(Supplied passage begins)
Third (and final) thread - C nonsense

999 replies

JaysusWept · 21/09/2019 21:59

Unbelievable that this is the 3rd thread and still nothing has been resolved.
I wasn’t going to start this one but if anything good comes out of this shite it will be a Glasgow/Scotland MN meet up!

I know folk laugh at all the ‘DAILY MAIL MAY NOT USE THIS’ stuff, but here’s me giving the scummy DM permission to use this 👋

OP posts:
Thread gallery
10
combatbarbie · 23/09/2019 20:11

I am so glad to hear DD is unaffected by all this palaver. However do not let your guard down, using the kids will be next because you are not rising to their game. That's what happened to me.

Upanddownandroundagain · 23/09/2019 20:16

To be able to move on, I think you need to try to speak to C. Face to face. Go round there when they’re both likely to be there and explain to her that she’s ruining your life, and that you’ve never done anything. Call her on it. If it doesn’t work, you’ve lost nothing, but you might be able to move on. As it is, you’re seeing these people all the time at the school and it’s going to drive you mad. I know it’s not that easy though, and I wouldn’t want to do it either.

I’d also suggest trying to make other friends, probably outside of school, to get a wider support network.

Hangingwithmygnomies · 23/09/2019 20:19

@JaysusWept I've just sat here and read through all 3 posts and am raging on your behalf! What an absolute bunch of spiteful cunts! I know it's easy for me to say forget about them but I understand the feeling of injustice at it all. If it were me I would be calling each and every one of them out as I don't do spiteful bitches. Flowers for you

MarshaBradyo · 23/09/2019 20:19

She can’t go round. There’s no reason for C to let her in and she’ll spin it that she’s being harassed.

BeautifulWar · 23/09/2019 20:19

OP, what a carry on from supposedly grown women! Unfortunately, it happens as a close friend of mine found out with a group of work 'friends'. These people are vile, likely bored and not very bright women. If there's any consolation to be had, it's in the in knowledge that it's not you, it's most definitely them and they will eventually all turn on each other. You are infinitely better than the lot of them. Chin up, lady x

morrisseysquif · 23/09/2019 20:22

I'm appalled at how you have been treated and the injustice would eat at me too.

I had an incident last year with my own family and I did call them out on their behaviour. In the past I've let stuff wash over me whilst simmering inside. I didn't this time. What was sad was seeing those people in a new harsh light. I'd turned a page and couldn't unread it. At least you know now those people would never have your back and you don't need to waste any more time on them.

I would want my swan song and write facebook post, erudite, succinct, and utterly scathing, tagging them all in it stating my position.

eddielizzard · 23/09/2019 20:31

This is absolutely awful. And backs up my experience of how people react to a Wendy. You have been wendied in my view. She has turned the others against you and instead of her being ostracised, you have been. The reason for this I think is fear that the others have for her. They know you're a straight up person, a good friend but they've seen what she did to you and they don't want that treatment, so they appease her and side with her.

Very weak. So sorry. I hope they get their comeuppance.
(Supplied passage ends)
(Extracted material begins)
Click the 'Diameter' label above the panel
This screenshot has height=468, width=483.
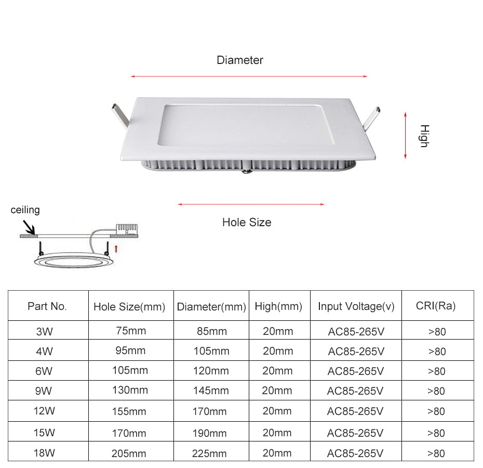click(x=240, y=60)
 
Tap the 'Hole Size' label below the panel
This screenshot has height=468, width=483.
click(x=247, y=223)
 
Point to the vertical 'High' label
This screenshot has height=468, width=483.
click(x=423, y=136)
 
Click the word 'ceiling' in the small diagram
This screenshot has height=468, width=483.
click(x=25, y=210)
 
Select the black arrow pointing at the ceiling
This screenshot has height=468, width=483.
click(x=28, y=227)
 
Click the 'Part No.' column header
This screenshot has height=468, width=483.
click(x=47, y=306)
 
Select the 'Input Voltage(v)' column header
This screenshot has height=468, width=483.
click(x=356, y=307)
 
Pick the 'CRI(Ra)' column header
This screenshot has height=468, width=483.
click(x=436, y=306)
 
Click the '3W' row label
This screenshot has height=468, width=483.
click(x=44, y=331)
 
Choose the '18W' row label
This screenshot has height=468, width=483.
click(x=44, y=453)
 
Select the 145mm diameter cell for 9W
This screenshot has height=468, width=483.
click(x=210, y=391)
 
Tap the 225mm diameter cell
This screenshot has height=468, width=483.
click(x=210, y=453)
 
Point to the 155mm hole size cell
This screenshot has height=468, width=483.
click(x=129, y=412)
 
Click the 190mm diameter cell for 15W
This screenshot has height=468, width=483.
click(x=210, y=433)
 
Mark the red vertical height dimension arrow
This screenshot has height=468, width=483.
click(x=406, y=134)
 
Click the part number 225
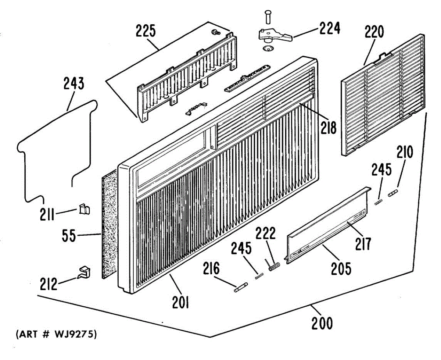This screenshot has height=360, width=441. click(x=146, y=31)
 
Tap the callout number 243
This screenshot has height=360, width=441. click(x=74, y=84)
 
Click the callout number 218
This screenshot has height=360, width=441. click(x=328, y=128)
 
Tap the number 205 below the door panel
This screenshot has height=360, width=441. click(x=341, y=269)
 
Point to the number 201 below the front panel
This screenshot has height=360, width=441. click(x=180, y=303)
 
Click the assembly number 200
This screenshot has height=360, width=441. click(x=322, y=324)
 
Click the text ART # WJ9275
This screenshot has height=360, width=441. click(x=56, y=335)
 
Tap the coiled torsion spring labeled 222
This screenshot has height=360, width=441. click(x=274, y=266)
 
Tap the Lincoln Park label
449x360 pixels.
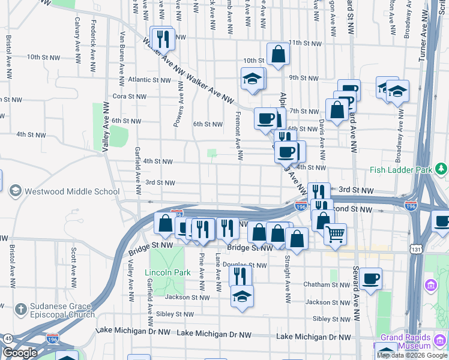coord(167,272)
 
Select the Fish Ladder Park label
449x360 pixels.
coord(402,170)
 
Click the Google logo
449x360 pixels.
coord(19,353)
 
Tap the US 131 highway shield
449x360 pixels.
coord(417,248)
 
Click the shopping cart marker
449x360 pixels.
coord(335,233)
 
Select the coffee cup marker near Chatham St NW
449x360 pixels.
coord(370,278)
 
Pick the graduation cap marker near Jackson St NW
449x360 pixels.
coord(242,296)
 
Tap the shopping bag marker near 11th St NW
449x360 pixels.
coord(279,54)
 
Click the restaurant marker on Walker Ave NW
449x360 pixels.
coord(163,39)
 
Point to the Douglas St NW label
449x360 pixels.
coord(244,265)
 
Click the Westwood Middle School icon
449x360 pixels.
coord(15,191)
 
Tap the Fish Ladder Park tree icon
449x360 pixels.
coord(441,169)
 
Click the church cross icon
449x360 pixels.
coord(20,310)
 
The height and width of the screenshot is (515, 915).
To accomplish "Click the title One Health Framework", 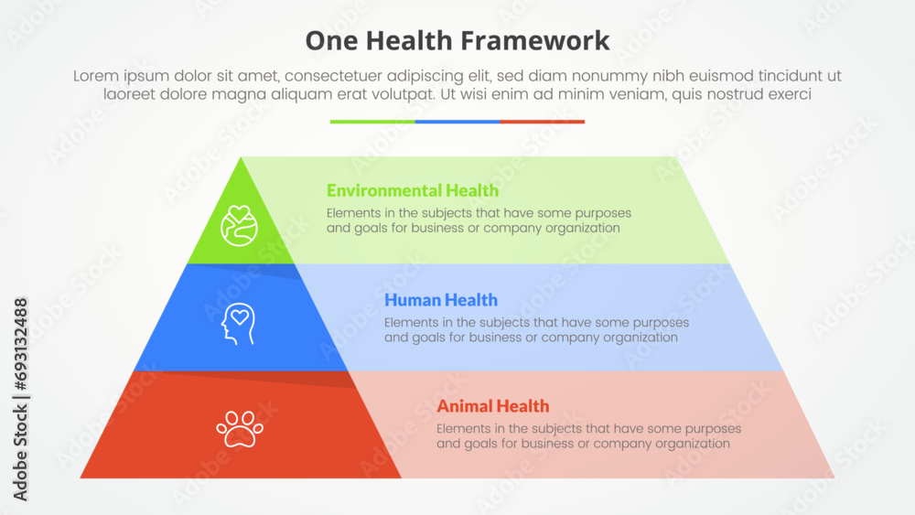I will click(x=457, y=40).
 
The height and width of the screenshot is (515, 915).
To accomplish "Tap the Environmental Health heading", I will click(x=412, y=190).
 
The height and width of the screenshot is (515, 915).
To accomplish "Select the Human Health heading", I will click(x=441, y=299).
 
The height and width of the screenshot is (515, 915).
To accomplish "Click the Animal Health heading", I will click(x=493, y=406).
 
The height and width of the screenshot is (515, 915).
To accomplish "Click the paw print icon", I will click(x=240, y=427).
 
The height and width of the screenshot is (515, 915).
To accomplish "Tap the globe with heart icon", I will click(x=239, y=225).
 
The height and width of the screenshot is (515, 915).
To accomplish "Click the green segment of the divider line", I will click(x=372, y=121).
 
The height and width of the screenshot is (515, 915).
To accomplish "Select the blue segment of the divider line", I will click(x=458, y=121).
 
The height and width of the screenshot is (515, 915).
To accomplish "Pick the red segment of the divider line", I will click(x=543, y=121).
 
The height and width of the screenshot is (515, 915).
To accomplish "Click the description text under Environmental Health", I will click(x=479, y=220).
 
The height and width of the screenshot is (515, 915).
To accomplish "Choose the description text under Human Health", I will click(x=536, y=329).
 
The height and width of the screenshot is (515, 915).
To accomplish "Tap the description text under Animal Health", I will click(x=588, y=436).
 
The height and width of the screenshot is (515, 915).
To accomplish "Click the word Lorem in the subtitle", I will click(x=94, y=77).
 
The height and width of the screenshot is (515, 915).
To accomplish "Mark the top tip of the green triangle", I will click(x=242, y=159).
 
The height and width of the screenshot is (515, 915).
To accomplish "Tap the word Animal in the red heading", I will click(x=464, y=406).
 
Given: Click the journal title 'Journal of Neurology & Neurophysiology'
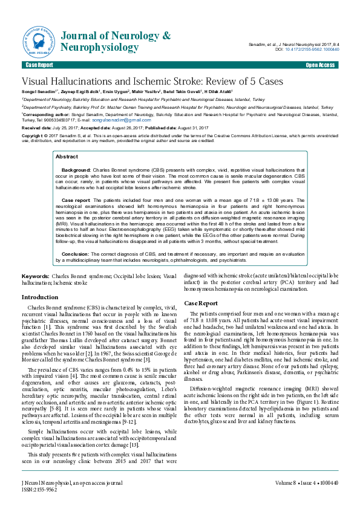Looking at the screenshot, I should [116, 40].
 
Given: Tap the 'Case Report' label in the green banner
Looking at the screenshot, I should [39, 64].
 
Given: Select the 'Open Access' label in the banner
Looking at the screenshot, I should [321, 64].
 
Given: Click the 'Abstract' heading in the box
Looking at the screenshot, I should [67, 157].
(Extracted material ends)
▸ **Task set**:
**A.** Check each statement against the forum thread about C and mark it yes or no, quoting the words that decide it. (i) The opening post says its writer wasn't going to start this thread. (ii) MarshaBradyo supports the idea of going round to talk to C face to face. (iii) morrisseysquif says that in the past they called people out on their behavior.
**B.** Write what comes next in the forum thread about C, picking up after its final reply.

▸ **Answers for the exercise**:
**A.**
(i) Yes: "I wasn’t going to start this one"
(ii) No: "She can’t go round."
(iii) No: "In the past I've let stuff wash over me whilst simmering inside."

**B.**
Bigblue1970 · 23/09/2019 20:32

I can't understand why you can't do a new group WA with all of them including C and her husband (if you can get hold of his mobile number). That way, there is no she said, he said bollocks.

Just get it all out there. How none of this behaviour is justified and that you are horrified at the treatment by people you thought were your friends. Ask them how they would feel if they were in your position and completely innocent. Would they be happy to be ousted from the friend group based on lies and incorrect assumptions.

Point out the sequence of events in a chronology for them all to read as some miscommunication (lies) have gone on between them somewhere.

Then see what transpires.....

NameWithChange · 23/09/2019 20:32

@JaysusWept You Rock. I just want you to know that.

And they are absolute c*nts.

Also, surely, C caught her husband messaging someone, didn't manage to see clearly who it was but perhaps someone with your first name? She then jumped to all sorts of wrong conclusions and it carried on.

He IS up to something, just not with you. And she knows that hence the extreme kicking out etc.

I'm so sorry you have had to go through this, the only positive way to look at it is that they were shit friends anyway and ultimately you've not lost anything. 🍹 Have one on me.

OhBigHairyBollocks · 23/09/2019 20:35

Cuntoline 😂😂😂

Norfolkenchancemate · 23/09/2019 20:36

@JaysusWept I've literally spent two hours reading all three threads, mate im sorry, I have to say that the same kind of thing happened to me although the women involved were friends of over 20 years, and it was all about a boy I went on a date with that someone else fancied, it was all ok when she said she was going to ask him on a date, that was all fine, but when I took umbrage with the fact I was sort of seeing him already it all kicked off, I was made to be the bad guy, the lies started and then I was ex communicated, best thing that ever happened to me. Bunch of botches deserve each other. Morons.

It will take you a couple of months, in a way it's a type of grief, but move on and make other friends, you will laugh about this one day in the near future I promise you.

Good luck and good riddance!
Also, my inbox is always open.

MarshaBradyo · 23/09/2019 20:38

Bigblue why would they not just leave a WA group like that

Changemynamexchangemyname · 23/09/2019 20:39

Think you’d get away with wearing this to school OP? 😂

Third (and final) thread - C nonsense
CeCeDrake · 23/09/2019 20:42

I’m still seething from this .. I feel like it’s been done on me!
Fannyfarts the lot of them.

Ginmel · 23/09/2019 20:47

This reply has been deleted

Message deleted by MNHQ. Here's a link to our Talk Guidelines.

2018SoFarSoGreat · 23/09/2019 20:48

I am so mad on your behalf, Jaysus

There is no good ending to this story, sadly. Bunch of utter witches.

You sound amazing, throughout these threads you have sounded amazing. Keep being you. They can't change that.

I don't actually know that I'd be able to refrain from doing/saying something at this point. Just don't know what! So very sorry this has all happened to you. You do not deserve this, any of it.

JaysusWept · 23/09/2019 20:49

I’ve already put the facts to K, M and D and they clearly believe C’s version. I’m not wasting my time telling them again. Plus, with what pricks they’re being, I really dont care what they think now. The fact that M was there when C’s husband denied messages and yet she’s still siding with C is just a pisstake.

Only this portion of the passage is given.